START Dataset

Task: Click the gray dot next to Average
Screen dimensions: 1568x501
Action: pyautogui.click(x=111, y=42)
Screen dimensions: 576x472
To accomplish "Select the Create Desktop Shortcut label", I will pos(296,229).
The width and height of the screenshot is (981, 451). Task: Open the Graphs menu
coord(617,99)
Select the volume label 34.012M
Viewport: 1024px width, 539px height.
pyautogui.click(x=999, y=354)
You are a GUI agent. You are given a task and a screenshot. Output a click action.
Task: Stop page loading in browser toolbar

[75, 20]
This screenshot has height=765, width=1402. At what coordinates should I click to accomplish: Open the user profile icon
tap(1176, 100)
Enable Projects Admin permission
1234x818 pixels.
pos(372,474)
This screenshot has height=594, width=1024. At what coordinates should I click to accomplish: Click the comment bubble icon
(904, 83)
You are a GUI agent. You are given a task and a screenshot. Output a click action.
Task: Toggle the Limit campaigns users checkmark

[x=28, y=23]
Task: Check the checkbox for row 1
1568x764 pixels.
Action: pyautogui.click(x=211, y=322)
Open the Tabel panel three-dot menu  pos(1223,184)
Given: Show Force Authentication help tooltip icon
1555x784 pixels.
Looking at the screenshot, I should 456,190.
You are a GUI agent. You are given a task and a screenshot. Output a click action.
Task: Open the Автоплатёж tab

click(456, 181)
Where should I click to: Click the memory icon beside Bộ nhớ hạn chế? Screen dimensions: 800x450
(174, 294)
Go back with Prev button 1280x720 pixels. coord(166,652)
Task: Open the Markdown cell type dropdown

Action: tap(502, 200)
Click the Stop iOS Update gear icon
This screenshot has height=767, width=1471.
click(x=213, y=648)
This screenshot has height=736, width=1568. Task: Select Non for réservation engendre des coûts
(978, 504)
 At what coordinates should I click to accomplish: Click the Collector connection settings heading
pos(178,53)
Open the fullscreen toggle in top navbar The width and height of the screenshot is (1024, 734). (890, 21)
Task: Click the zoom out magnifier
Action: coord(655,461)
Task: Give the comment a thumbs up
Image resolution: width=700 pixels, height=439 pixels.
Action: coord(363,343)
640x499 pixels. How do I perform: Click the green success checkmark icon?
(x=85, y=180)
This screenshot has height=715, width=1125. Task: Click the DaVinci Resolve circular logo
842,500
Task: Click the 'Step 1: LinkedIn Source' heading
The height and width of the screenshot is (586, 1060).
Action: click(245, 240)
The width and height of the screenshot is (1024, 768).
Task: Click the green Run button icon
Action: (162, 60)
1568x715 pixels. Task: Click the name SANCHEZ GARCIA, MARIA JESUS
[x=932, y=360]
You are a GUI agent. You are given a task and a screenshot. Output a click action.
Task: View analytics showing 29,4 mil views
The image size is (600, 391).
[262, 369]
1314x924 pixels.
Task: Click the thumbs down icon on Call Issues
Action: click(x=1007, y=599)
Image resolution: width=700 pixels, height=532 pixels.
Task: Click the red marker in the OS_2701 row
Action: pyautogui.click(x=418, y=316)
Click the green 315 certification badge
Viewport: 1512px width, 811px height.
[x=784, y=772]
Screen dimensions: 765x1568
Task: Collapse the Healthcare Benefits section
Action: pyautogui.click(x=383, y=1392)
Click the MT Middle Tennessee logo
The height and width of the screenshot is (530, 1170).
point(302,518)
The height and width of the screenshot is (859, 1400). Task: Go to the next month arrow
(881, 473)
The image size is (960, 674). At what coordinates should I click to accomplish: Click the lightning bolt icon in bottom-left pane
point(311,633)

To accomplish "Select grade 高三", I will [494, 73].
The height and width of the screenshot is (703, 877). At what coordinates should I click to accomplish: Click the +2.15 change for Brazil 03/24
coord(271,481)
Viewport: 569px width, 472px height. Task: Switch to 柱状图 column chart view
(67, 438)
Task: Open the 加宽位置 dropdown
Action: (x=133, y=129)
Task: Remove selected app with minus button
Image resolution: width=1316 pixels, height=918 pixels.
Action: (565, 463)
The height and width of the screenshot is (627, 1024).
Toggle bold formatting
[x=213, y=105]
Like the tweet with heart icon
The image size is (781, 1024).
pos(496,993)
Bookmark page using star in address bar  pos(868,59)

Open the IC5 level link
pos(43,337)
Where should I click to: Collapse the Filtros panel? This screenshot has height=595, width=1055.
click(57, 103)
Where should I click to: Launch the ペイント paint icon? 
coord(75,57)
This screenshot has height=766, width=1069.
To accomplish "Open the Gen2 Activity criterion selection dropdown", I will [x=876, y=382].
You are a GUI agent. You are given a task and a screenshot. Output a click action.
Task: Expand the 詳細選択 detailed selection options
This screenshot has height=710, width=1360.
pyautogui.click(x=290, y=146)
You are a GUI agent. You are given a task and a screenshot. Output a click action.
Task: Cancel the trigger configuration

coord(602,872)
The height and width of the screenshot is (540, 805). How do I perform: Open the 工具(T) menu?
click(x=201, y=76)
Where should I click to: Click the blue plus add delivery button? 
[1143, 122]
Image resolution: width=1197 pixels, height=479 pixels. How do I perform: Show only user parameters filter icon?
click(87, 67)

END Dataset

Where the word "label" shows up in a line of the entries above, copy that line.

Answer to the exercise =
To accomplish "Select the Create Desktop Shortcut label", I will pos(296,229).
Select the volume label 34.012M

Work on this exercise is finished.